+++ SUPPLIED DATA

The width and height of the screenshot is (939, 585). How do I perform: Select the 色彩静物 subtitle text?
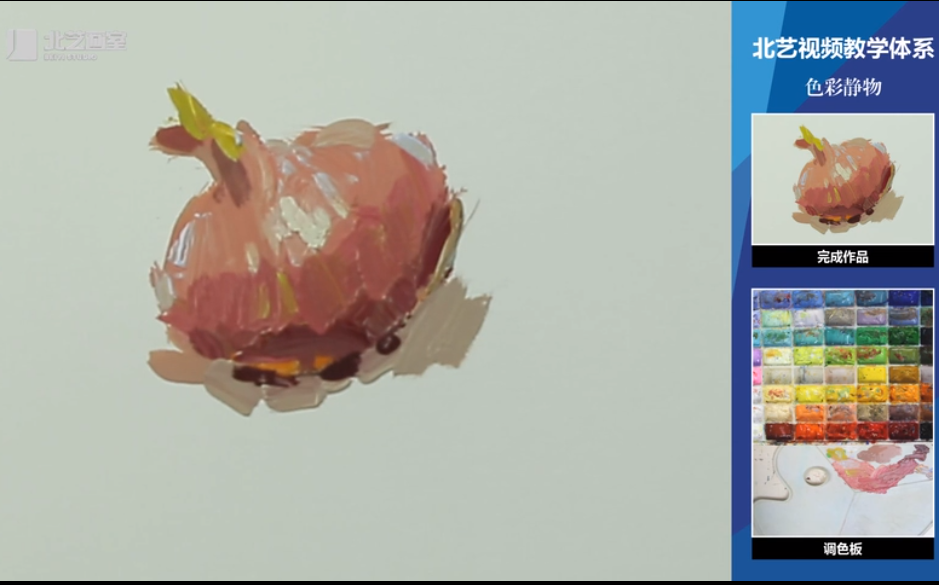[843, 87]
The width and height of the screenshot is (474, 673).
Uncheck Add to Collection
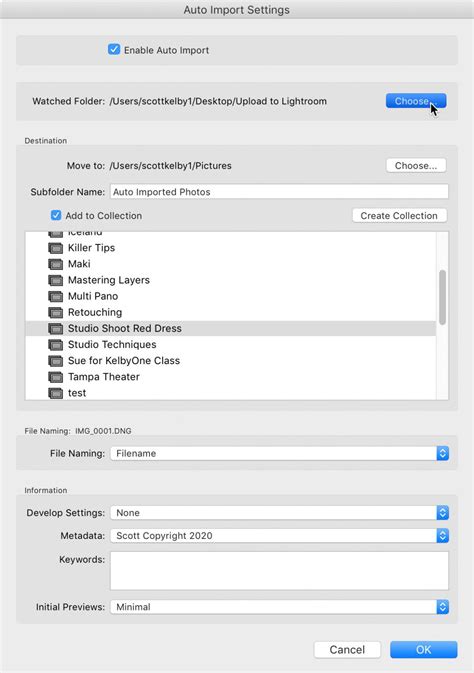(x=56, y=215)
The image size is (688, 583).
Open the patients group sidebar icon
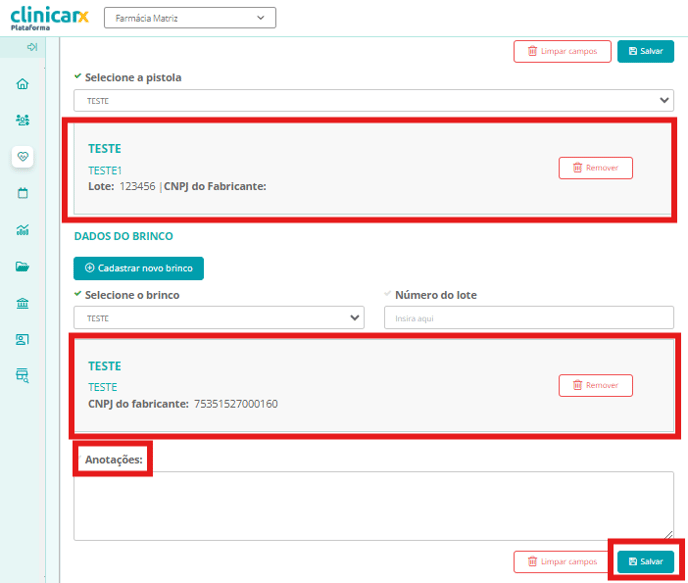(23, 120)
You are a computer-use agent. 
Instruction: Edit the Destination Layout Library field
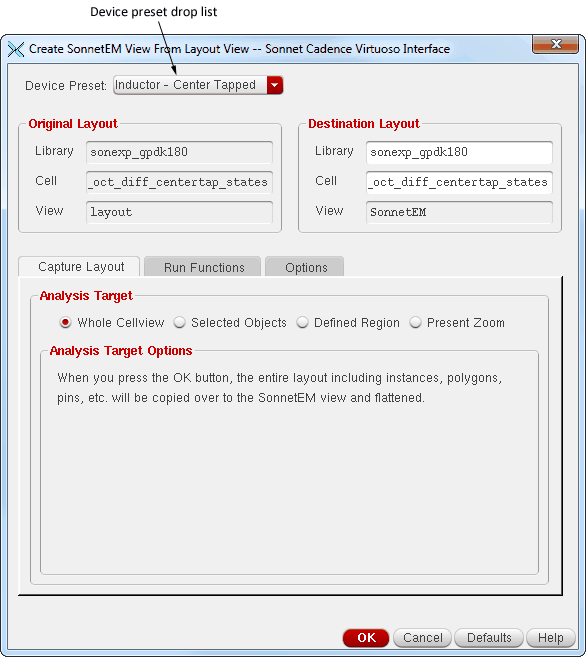coord(459,152)
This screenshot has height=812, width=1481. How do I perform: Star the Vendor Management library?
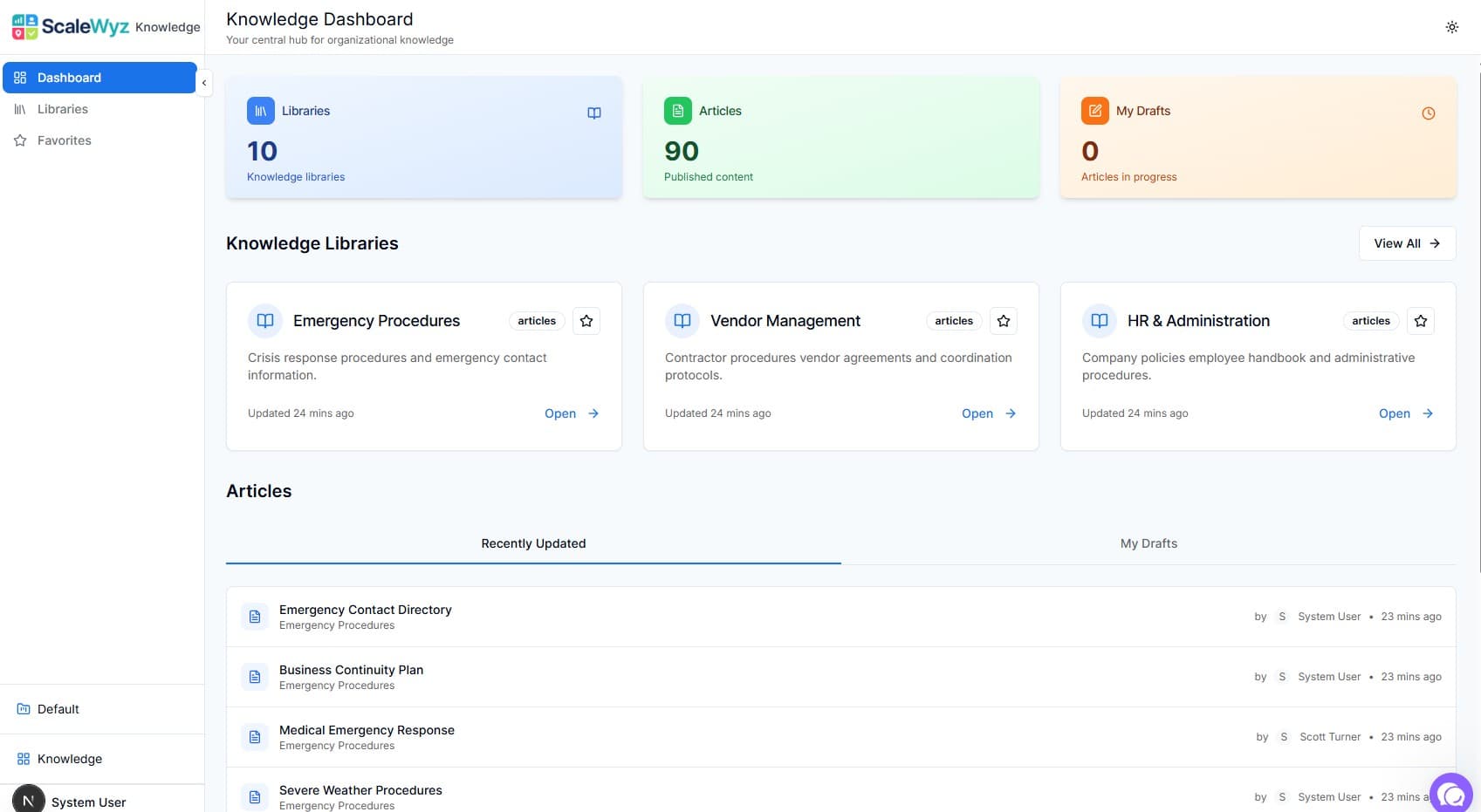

++++++

▶ **INSTRUCTIONS TO FOLLOW**
Copy all the records above exactly, but leave out the pictures.

▶ **RESPONSE**
The width and height of the screenshot is (939, 585). How do I perform: Select the 色彩静物 subtitle text?
[843, 87]
The width and height of the screenshot is (474, 673).
Uncheck Add to Collection
(x=56, y=215)
The image size is (688, 583).
Open the patients group sidebar icon
(23, 120)
You are a computer-use agent. 
Instruction: Edit the Destination Layout Library field
coord(459,152)
This screenshot has height=812, width=1481. How do I perform: Star the Vendor Management library?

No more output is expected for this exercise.